-- Start SOURCE TEXT --
# miro video pctv



## jimbull (Jul 1, 2004)

ive got a tv card for pc but no driver can anyone help me get the right drivers. the sticker on card said miro video pctv.miro pulid -601787-3.0 cadac e7755 pinnacle systems gmbh


----------



## dai (Jul 2, 2004)

http://www.pinnaclesys.com/publicsite/us/Support/Consumer+Support/


----------



## jimbull (Jul 1, 2004)

thanks for the link but i dont know what driver to download for the pctv please help.possibley with the right driver i need


----------



## dai (Jul 2, 2004)

http://members.driverguide.com/driver/detail.php?action=download&driverid=53223


----------



## jimbull (Jul 1, 2004)

cheers dia but i need the driver i english not french as i dont understand install


----------



## dai (Jul 2, 2004)

i just d/l the file which is an exe. file i opened it with winrar and had a look at it,it was the only one i could find for a better match you need to put in the details at the pinnicle site,you have them i don't so i cannot put them in


----------



## jimbull (Jul 1, 2004)

what details do you need ime usless


----------



## dai (Jul 2, 2004)

click on the down arrow on legacy products and then scroll down to your card and click on it and it will take you to the relevent page


----------



## jimbull (Jul 1, 2004)

legacy products were will i find that


----------



## dai (Jul 2, 2004)

http://www.pinnaclesys.com/publicsi...nsumer+Support/


----------
-- End SOURCE TEXT --
-- Start LISTING --
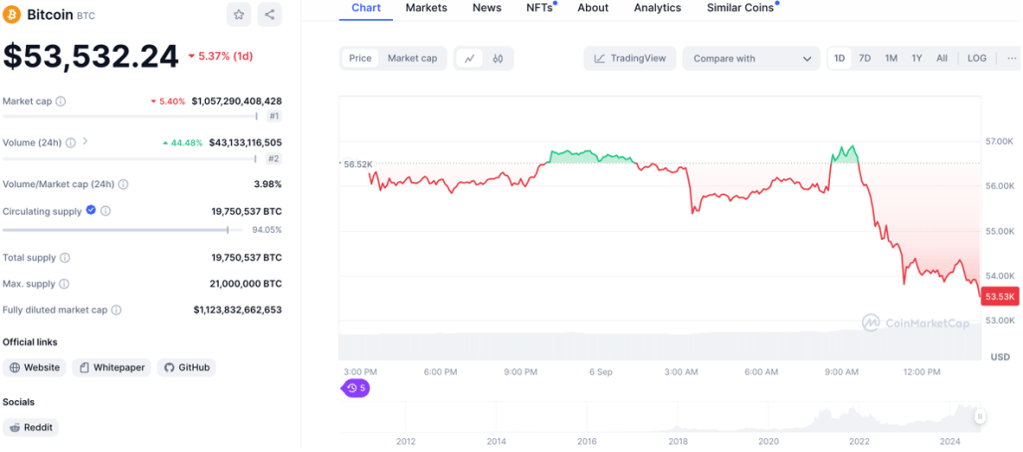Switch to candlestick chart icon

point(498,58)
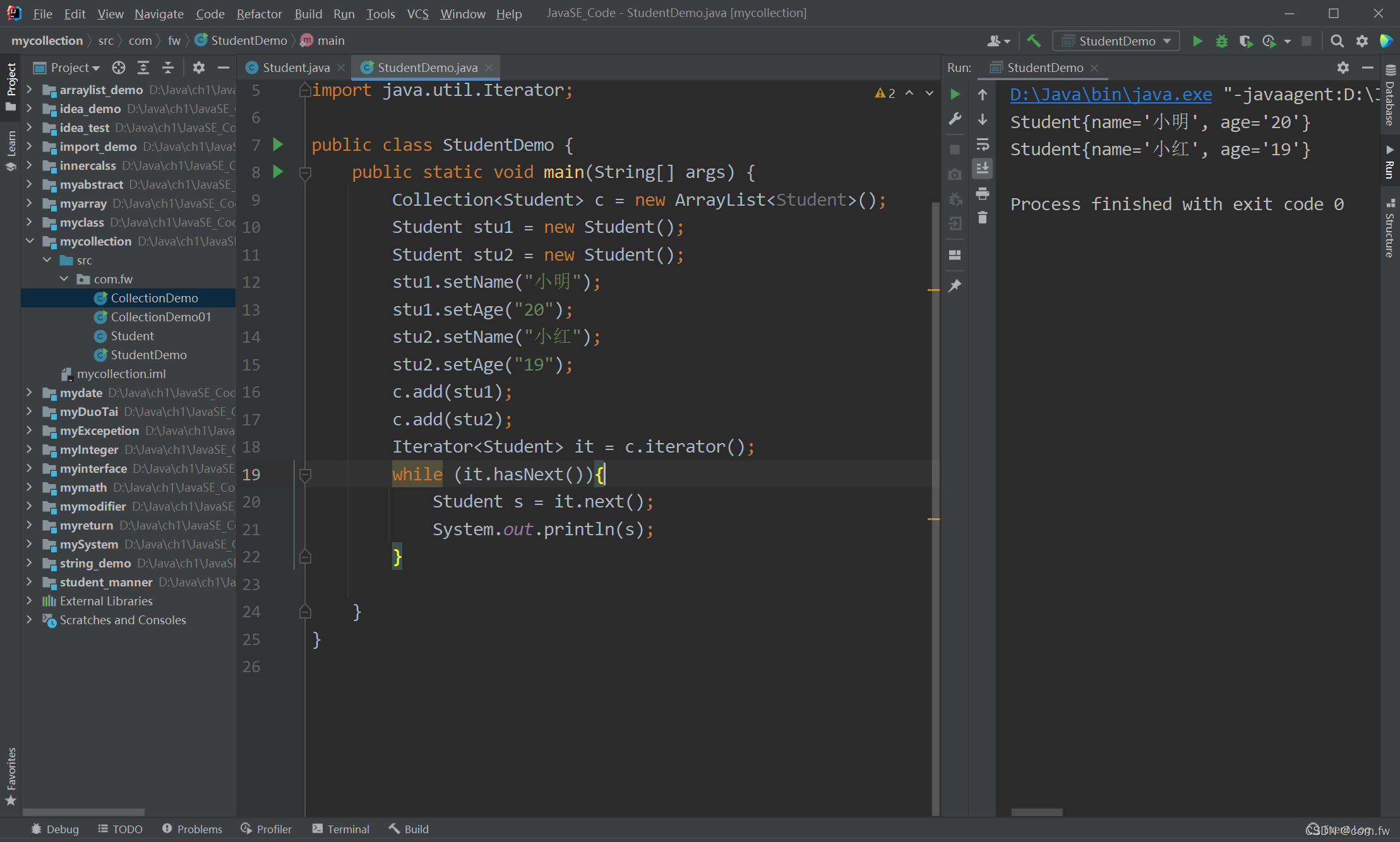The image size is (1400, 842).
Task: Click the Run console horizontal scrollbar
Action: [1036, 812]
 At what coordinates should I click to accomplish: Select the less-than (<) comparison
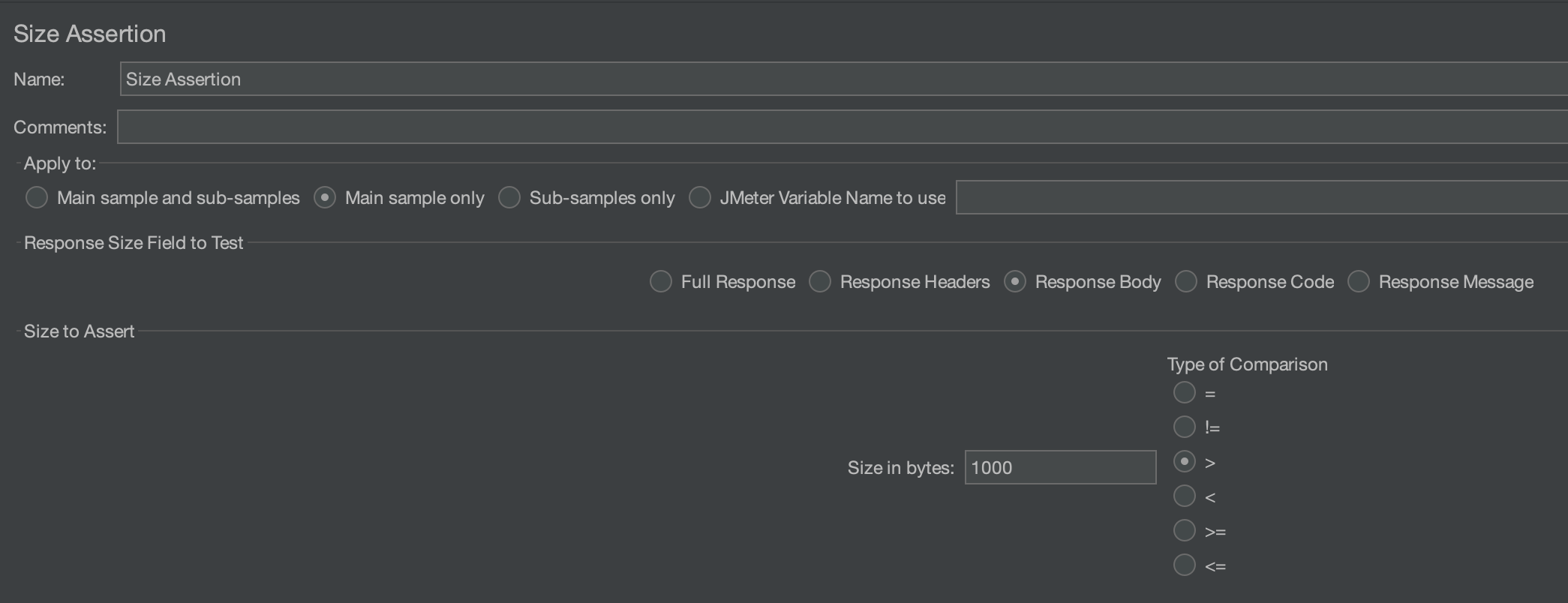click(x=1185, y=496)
-- End LISTING --
> **DIRECTION**:
Copy the entire pctv driver thread word for word. The records are separate material from the pctv driver thread.

> **ANSWER TO THE TASK**:
# miro video pctv



## jimbull (Jul 1, 2004)

ive got a tv card for pc but no driver can anyone help me get the right drivers. the sticker on card said miro video pctv.miro pulid -601787-3.0 cadac e7755 pinnacle systems gmbh


----------



## dai (Jul 2, 2004)

http://www.pinnaclesys.com/publicsite/us/Support/Consumer+Support/


----------



## jimbull (Jul 1, 2004)

thanks for the link but i dont know what driver to download for the pctv please help.possibley with the right driver i need


----------



## dai (Jul 2, 2004)

http://members.driverguide.com/driver/detail.php?action=download&driverid=53223


----------



## jimbull (Jul 1, 2004)

cheers dia but i need the driver i english not french as i dont understand install


----------



## dai (Jul 2, 2004)

i just d/l the file which is an exe. file i opened it with winrar and had a look at it,it was the only one i could find for a better match you need to put in the details at the pinnicle site,you have them i don't so i cannot put them in


----------



## jimbull (Jul 1, 2004)

what details do you need ime usless


----------



## dai (Jul 2, 2004)

click on the down arrow on legacy products and then scroll down to your card and click on it and it will take you to the relevent page


----------



## jimbull (Jul 1, 2004)

legacy products were will i find that


----------



## dai (Jul 2, 2004)

http://www.pinnaclesys.com/publicsi...nsumer+Support/


----------